Como ele descobriu após uma investigação mais aprofundada, os dados expostos incluíam informações como nome, sexo, data de nascimento, e-mail, número de telefone celular, detalhes educacionais, informações profissionais (empregador, histórico de emprego, habilidades, área funcional) e salário atual para cada um dos registros do banco de dados.

Registro de banco de dados de amostra
Registro de banco de dados de amostra

Enquanto o banco de dados desprotegido do MongoDB vazou as informações confidenciais de centenas de milhões de indianos, Diachenko não encontrou nenhuma informação que pudesse vinculá-lo a um proprietário específico.

Além disso, os nomes das coleções de dados armazenadas no banco de dados sugeriam que todo o cache de currículos foi coletado “como parte de uma operação de raspagem em massa” para fins desconhecidos.

Estatísticas do banco de dados
Conteúdo da base de dados exposta

O pesquisador “imediatamente notificou a equipe da Indian CERT sobre o incidente, no entanto, o banco de dados permaneceu aberto e pesquisável até hoje, 8 de maio, quando foi suspenso por hackers conhecidos como grupo ‘Unistellar'”.

Depois que o banco de dados foi descartado pelos hackers, Diachenko descobriu a seguinte mensagem deixada para trás após a exclusão de todos os dados: 

A mensagem deixada pelos hackers
A mensagem deixada pelos hackers

Esses vazamentos de dados são uma coisa porque muitos bancos de dados do MongoDB são deixados publicamente acessíveis por seus proprietários e não estão devidamente protegidos. Isso significa que eles podem ser bloqueados, protegendo a instância do banco de dados.
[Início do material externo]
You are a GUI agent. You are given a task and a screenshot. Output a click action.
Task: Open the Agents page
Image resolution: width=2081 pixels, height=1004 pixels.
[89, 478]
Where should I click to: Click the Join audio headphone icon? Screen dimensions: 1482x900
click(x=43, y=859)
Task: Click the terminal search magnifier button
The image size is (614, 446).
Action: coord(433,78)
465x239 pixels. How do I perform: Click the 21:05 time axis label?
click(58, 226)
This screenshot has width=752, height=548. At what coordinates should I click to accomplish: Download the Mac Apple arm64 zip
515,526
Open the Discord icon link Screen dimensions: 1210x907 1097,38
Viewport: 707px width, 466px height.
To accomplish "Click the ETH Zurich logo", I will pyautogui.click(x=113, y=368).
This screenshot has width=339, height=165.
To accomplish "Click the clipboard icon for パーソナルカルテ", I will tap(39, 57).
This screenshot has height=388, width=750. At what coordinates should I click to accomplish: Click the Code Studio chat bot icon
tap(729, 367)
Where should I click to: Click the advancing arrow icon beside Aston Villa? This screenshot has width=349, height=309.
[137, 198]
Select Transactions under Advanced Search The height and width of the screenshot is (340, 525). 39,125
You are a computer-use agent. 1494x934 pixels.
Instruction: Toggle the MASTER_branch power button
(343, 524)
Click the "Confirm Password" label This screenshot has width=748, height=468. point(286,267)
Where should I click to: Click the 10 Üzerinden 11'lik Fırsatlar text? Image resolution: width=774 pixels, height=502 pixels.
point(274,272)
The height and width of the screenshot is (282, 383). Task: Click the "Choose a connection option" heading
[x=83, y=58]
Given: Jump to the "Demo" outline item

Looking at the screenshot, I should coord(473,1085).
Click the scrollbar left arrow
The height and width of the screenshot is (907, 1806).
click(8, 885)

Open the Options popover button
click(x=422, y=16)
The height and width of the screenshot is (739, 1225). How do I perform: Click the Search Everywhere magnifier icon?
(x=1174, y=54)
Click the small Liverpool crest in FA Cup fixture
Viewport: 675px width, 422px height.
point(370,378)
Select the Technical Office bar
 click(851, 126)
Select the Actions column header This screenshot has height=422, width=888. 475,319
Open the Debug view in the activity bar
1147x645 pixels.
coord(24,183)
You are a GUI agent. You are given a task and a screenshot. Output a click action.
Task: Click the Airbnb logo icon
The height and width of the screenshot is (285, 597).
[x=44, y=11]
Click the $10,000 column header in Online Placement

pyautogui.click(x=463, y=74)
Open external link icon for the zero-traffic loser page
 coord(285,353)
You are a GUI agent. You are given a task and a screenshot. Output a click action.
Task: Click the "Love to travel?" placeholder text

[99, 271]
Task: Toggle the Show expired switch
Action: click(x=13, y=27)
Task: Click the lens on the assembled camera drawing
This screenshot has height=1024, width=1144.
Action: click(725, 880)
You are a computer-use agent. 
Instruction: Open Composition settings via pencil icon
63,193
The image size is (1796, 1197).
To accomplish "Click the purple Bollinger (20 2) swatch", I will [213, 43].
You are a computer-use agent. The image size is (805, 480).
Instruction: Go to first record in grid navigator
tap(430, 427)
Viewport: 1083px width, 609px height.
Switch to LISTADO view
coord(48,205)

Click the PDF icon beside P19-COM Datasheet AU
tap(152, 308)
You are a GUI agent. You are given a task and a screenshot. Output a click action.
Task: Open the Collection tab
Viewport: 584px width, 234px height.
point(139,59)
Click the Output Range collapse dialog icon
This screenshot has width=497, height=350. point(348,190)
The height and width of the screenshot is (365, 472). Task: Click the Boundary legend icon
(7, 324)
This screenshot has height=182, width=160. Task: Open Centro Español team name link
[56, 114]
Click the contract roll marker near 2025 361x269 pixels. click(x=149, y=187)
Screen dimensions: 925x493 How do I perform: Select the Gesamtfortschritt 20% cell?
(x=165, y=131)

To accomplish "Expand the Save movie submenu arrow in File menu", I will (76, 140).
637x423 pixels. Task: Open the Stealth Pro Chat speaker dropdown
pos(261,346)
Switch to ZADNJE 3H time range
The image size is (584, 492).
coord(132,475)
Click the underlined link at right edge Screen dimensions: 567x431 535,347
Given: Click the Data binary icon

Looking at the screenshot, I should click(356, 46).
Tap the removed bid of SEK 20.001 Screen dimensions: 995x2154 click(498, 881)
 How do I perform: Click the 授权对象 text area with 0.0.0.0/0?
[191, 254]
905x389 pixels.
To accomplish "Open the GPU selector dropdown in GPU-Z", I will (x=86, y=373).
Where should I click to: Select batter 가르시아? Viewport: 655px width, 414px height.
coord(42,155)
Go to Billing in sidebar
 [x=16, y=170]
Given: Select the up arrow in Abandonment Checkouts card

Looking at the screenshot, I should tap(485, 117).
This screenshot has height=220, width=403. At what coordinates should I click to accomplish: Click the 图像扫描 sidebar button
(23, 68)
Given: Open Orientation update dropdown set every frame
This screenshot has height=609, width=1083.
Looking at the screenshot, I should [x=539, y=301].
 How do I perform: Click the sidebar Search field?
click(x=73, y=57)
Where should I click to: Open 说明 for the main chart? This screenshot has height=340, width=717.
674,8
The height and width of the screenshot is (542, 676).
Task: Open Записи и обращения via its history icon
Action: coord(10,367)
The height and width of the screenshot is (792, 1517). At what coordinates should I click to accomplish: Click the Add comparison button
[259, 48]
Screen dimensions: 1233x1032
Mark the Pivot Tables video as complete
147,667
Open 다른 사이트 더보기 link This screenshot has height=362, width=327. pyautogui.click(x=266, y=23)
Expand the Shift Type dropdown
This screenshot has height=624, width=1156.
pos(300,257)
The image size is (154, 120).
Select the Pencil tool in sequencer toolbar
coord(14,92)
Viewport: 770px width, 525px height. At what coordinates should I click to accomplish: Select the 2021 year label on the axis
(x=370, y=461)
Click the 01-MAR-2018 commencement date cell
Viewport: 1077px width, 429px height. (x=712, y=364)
O MongoDB fornece uma seção Segurança no site da Documentação que mostra como proteger adequadamente um banco de dados MongoDB , bem como uma lista  de verificação de segurança para administradores do MongoDB.

Adriano Lopes

Adriano Lopes é o criador e proprietário do MundoHacker.net.br. Desenvolvedor Web, Hacker Ético, Programador C, Python, Especialista em Segurança da Informação.